◆ **Text provided**:
□ □ □ □ □ □ □

Awesome
MIL-NCE End-to-End HowTo100M training on GPUs with PyTorch
This repo contains an open source PyTorch distributed training code for the CVPR'20 paper: End-to-End Learning of Visual Representations from Uncurated Instructional Videos [1]. The original codebase from [1] relies on Google and DeepMind's internal tools as well as the usage of TPU v3 accelerators which makes it challenging to release as is.
Instead, this repository provides an implementation of [1] using PyTorch / ffmpeg with a reasonable number of GPUs.
The training code was run on the French public AI cluster Jean-Zay (see Acknowledgements below). It was specifically designed to be run on a SLURM based cluster management for multi-node distributed training but can be easily modify for any other cluster management system.

□ □ □ □ □ □ □

◆ **Data rows**:
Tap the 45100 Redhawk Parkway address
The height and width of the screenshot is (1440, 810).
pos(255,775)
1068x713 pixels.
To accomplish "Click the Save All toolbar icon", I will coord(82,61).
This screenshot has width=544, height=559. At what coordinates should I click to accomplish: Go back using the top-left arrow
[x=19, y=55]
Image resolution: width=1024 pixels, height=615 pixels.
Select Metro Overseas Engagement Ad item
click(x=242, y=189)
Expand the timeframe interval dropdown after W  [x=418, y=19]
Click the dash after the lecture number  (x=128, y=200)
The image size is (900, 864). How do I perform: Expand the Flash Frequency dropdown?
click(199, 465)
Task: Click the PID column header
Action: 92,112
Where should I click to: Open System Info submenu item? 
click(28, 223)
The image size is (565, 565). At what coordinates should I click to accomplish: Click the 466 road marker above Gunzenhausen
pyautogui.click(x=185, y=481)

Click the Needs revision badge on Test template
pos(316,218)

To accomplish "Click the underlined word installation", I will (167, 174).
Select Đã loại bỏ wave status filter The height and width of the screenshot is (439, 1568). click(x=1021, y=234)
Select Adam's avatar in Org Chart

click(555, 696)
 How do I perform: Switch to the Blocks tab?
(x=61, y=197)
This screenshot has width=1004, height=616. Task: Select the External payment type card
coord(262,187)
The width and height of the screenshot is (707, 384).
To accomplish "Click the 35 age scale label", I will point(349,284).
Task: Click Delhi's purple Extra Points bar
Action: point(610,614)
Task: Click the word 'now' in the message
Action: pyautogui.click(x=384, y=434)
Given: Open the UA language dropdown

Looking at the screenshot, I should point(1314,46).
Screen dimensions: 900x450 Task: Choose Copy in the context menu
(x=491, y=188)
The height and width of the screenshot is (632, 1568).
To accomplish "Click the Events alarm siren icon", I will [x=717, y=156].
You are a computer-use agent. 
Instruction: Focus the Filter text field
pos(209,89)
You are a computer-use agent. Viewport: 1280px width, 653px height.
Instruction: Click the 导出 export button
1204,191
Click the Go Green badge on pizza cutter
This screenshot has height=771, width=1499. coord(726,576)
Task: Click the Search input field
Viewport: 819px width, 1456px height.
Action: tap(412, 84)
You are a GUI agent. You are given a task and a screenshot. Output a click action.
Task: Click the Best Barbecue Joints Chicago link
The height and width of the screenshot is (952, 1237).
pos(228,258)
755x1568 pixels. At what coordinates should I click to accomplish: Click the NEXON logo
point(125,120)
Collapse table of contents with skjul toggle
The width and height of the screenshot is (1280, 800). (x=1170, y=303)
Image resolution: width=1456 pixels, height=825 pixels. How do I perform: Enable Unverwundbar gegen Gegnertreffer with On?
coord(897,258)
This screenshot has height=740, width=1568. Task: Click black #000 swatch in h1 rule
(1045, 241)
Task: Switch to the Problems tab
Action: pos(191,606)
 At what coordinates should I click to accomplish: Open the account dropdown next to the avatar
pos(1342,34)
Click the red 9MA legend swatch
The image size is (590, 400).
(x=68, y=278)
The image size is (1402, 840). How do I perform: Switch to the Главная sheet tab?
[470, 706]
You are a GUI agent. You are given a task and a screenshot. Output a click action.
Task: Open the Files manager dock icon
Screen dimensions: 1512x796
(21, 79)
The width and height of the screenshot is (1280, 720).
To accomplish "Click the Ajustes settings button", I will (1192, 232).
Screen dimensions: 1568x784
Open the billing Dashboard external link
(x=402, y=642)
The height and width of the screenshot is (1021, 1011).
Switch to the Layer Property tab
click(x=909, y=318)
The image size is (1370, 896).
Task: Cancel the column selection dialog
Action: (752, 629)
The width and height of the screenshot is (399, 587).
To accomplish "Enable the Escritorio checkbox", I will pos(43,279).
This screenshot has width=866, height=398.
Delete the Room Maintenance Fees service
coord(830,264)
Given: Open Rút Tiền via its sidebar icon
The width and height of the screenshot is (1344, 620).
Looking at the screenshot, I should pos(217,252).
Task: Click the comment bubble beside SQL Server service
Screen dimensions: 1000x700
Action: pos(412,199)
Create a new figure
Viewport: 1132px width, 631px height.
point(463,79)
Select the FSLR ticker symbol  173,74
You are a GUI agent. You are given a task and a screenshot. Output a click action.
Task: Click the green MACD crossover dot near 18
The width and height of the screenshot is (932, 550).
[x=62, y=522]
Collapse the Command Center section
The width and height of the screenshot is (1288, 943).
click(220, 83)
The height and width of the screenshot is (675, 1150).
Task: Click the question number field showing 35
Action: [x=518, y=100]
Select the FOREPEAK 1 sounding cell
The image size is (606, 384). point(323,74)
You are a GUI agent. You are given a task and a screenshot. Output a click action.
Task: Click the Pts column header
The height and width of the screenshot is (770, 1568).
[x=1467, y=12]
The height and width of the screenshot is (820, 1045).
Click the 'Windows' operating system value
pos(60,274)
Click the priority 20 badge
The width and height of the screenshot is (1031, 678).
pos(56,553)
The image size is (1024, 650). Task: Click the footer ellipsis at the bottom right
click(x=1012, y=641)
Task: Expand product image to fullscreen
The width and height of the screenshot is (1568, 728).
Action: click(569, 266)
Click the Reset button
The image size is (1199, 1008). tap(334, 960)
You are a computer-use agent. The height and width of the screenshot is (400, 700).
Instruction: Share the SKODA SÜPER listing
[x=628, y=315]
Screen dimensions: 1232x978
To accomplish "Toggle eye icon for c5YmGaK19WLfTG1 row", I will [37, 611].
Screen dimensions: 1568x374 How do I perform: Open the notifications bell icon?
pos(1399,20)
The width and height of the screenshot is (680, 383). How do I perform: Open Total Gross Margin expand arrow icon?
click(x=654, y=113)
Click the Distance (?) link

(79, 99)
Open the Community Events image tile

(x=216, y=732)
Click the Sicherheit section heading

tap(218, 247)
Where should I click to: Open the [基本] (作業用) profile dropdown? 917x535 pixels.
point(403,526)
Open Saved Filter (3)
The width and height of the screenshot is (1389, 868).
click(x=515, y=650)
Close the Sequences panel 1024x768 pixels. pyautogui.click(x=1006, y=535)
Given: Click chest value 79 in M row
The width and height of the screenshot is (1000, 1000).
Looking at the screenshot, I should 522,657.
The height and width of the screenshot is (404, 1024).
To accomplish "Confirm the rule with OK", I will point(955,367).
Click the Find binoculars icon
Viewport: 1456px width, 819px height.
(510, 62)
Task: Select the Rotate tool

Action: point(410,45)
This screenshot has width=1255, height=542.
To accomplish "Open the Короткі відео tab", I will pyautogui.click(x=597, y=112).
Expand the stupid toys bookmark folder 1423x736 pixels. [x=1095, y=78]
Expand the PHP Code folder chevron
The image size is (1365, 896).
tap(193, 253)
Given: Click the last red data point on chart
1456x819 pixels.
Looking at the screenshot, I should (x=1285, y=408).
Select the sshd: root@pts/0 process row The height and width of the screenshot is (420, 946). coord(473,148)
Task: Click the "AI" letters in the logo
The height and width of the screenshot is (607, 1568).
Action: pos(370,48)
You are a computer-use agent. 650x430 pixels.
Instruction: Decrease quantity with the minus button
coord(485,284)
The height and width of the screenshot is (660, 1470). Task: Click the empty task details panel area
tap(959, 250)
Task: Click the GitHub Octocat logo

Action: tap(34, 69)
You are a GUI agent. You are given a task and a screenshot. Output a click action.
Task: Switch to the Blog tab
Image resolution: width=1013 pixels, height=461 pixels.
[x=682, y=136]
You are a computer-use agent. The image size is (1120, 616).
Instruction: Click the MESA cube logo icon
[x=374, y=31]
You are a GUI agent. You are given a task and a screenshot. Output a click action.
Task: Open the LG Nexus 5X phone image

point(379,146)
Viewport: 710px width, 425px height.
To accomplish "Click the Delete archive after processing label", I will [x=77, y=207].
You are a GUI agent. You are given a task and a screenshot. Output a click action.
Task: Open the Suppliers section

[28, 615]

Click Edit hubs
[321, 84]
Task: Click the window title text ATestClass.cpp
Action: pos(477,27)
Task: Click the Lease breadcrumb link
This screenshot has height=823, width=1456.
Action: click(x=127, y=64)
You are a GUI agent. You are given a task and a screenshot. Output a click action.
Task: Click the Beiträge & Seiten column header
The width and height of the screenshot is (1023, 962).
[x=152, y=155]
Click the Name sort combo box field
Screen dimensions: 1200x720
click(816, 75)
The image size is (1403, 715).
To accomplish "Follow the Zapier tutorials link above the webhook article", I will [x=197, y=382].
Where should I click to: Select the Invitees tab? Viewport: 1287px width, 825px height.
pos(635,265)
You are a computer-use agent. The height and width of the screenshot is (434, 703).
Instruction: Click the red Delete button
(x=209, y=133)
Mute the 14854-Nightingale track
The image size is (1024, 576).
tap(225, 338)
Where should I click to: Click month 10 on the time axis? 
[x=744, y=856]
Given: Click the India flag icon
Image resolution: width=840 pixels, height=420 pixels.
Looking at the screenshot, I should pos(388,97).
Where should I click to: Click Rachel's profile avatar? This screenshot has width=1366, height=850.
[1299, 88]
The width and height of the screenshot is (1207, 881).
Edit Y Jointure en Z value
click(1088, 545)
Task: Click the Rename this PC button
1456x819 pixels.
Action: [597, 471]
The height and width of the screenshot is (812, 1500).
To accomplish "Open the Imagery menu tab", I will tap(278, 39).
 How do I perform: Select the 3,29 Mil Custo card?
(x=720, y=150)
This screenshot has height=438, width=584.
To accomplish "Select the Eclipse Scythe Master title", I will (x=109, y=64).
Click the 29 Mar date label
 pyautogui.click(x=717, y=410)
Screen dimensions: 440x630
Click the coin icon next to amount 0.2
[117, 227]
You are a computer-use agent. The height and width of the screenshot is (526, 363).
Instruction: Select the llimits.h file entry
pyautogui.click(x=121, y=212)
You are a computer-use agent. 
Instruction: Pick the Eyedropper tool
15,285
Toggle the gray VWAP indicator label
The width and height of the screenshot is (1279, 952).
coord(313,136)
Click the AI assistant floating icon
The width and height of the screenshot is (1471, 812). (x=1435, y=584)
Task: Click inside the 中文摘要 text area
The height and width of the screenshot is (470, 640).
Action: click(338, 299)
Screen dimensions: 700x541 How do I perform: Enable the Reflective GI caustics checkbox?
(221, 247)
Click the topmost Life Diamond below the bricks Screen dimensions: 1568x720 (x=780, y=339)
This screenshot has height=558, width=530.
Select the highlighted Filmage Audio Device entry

□ □ □ □ □ □ □

◆ **Stated exercise 1**:
Give again the passage of the MIL-NCE training text that runs between "Instead, this repository" and "cluster management system.", inclusive.
◆ **Stated exercise 2**:
According to the MIL-NCE training text, on which cluster was the training code run?

◆ **Problem solution 1**:
Instead, this repository provides an implementation of [1] using PyTorch / ffmpeg with a reasonable number of GPUs.
The training code was run on the French public AI cluster Jean-Zay (see Acknowledgements below). It was specifically designed to be run on a SLURM based cluster management for multi-node distributed training but can be easily modify for any other cluster management system.

◆ **Problem solution 2**:
The French public AI cluster Jean-Zay.